Nabucco-Pipeline: Kurdistan als Erdgas-Quelle

Es scheint Schwung in das lange blockierte Milliarden-Projekt zu kommen: Laut einem Bericht von Reuters legte ein Konsortium aus europäischen und arabischen Energiekonzernen am Sonntag ein Vorhaben vor, wonach das Erdgas aus der teil-autonomen irakischen Region Kurdistan in Richtung Westen gepumpt werden soll. Dem Konsortium gehören der österreichische Energiekonzern OMV, die ungarische MOL-Gruppe und Crescent Petroleum sowie Dana Gas aus den Vereinigten Arabischen Emiraten an.

Der vom Konsortium vorgelegte Plan scheint auch Reinhard Mitscheck zu gefallen: Der Nabucco-Geschäftsführer bezeichnete den Vorschlag als vielversprechend. Trotzdem wolle man am Zeitplan festhalten, stellte Mitscheck gegenüber Reuters klar. 2011 ist Baustart, 2014 soll das erste Gas fließen.

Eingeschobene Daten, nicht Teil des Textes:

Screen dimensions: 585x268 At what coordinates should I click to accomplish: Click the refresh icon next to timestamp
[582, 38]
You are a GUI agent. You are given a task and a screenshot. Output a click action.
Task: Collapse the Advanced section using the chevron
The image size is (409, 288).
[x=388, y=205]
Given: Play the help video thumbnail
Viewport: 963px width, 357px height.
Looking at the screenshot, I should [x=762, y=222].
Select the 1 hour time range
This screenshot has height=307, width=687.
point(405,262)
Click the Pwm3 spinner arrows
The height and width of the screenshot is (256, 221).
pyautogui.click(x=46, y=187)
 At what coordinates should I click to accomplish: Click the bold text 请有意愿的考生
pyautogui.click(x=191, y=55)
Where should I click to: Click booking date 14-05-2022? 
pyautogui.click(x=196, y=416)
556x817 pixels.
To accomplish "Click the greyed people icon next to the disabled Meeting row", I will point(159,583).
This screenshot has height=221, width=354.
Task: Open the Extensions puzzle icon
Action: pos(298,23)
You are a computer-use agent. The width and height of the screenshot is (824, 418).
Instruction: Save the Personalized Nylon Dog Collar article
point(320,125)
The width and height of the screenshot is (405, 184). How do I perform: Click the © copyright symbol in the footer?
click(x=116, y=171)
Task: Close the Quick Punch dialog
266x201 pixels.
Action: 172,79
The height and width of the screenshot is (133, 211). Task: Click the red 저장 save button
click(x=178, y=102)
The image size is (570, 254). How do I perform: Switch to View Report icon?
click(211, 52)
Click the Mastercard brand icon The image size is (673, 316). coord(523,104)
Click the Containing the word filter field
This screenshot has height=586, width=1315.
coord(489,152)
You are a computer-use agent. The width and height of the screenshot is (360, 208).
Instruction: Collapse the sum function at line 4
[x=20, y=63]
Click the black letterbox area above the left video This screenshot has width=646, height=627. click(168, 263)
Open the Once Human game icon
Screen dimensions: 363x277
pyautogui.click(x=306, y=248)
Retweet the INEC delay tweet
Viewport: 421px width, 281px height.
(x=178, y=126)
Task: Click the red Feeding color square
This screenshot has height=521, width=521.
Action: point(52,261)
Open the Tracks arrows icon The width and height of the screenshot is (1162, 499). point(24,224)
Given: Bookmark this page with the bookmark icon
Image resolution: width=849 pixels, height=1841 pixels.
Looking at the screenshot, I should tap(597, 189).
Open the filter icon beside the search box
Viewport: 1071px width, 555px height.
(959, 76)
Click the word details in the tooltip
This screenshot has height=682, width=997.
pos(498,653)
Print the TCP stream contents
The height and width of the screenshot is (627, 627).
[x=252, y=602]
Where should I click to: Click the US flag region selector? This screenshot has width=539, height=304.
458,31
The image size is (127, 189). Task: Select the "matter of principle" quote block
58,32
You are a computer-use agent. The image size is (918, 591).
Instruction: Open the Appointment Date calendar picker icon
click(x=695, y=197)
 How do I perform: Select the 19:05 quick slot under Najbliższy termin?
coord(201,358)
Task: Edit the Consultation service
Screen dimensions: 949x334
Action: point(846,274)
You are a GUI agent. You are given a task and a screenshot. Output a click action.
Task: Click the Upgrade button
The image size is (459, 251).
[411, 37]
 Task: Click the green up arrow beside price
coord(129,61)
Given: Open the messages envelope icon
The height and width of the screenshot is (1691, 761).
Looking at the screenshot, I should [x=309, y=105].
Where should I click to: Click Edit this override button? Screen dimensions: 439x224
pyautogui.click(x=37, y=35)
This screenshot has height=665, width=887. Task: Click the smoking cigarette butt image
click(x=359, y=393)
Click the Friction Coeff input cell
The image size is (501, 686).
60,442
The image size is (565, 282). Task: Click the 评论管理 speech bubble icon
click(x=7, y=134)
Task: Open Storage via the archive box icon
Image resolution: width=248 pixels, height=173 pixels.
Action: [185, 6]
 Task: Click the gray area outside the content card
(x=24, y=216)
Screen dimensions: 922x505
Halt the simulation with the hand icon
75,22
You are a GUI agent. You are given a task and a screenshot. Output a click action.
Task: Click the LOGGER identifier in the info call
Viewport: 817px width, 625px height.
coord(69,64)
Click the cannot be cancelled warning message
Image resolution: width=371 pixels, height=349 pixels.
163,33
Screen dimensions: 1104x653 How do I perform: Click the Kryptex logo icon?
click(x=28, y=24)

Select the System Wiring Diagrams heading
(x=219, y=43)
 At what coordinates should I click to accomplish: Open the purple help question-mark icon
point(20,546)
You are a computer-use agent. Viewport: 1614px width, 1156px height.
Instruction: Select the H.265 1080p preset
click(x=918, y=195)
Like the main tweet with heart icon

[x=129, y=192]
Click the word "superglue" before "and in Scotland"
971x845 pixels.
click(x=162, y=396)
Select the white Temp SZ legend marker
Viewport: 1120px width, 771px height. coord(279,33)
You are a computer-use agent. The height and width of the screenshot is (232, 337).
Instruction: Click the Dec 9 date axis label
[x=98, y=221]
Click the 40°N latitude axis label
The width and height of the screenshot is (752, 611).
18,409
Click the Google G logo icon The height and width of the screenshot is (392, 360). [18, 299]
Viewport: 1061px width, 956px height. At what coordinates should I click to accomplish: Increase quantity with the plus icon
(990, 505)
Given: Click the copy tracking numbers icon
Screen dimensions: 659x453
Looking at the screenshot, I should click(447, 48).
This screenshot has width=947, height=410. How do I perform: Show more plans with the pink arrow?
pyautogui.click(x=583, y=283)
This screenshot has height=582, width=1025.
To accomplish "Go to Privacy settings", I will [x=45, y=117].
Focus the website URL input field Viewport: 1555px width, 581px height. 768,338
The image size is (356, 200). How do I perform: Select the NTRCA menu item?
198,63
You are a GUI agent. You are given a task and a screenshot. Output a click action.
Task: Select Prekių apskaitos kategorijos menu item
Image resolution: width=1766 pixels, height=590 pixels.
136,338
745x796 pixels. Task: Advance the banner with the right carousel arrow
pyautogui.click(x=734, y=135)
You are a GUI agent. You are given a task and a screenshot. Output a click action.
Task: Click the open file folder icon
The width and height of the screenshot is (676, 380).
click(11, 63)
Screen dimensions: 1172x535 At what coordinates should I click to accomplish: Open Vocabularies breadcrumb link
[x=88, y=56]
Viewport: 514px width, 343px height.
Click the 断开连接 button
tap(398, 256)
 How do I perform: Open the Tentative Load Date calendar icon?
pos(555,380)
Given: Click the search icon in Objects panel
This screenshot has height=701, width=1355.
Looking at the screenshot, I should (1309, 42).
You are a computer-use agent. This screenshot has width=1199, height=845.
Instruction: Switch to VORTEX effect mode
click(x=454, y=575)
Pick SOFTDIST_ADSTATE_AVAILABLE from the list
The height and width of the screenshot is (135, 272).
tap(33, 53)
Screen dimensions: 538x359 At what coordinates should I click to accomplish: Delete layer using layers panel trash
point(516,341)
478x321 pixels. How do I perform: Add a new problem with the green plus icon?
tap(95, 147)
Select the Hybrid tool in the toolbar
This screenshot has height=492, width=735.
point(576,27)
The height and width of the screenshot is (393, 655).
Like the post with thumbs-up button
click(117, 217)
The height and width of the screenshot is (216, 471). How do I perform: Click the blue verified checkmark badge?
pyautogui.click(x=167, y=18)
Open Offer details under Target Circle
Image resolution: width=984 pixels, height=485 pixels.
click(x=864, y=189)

Mit dem Bau der Mega-Pipeline setzt sich die Europäische Union zum Ziel, die Abhängigkeit vom russischen Erdgas zu verringern und sich gleichzeitig mehrere Bezugsquellen zu sichern. Die 3300 lange und acht Milliarden Euro teure Pipeline soll aus der Region vom Kaspischen Meer Erdgas nach Österreich pumpen.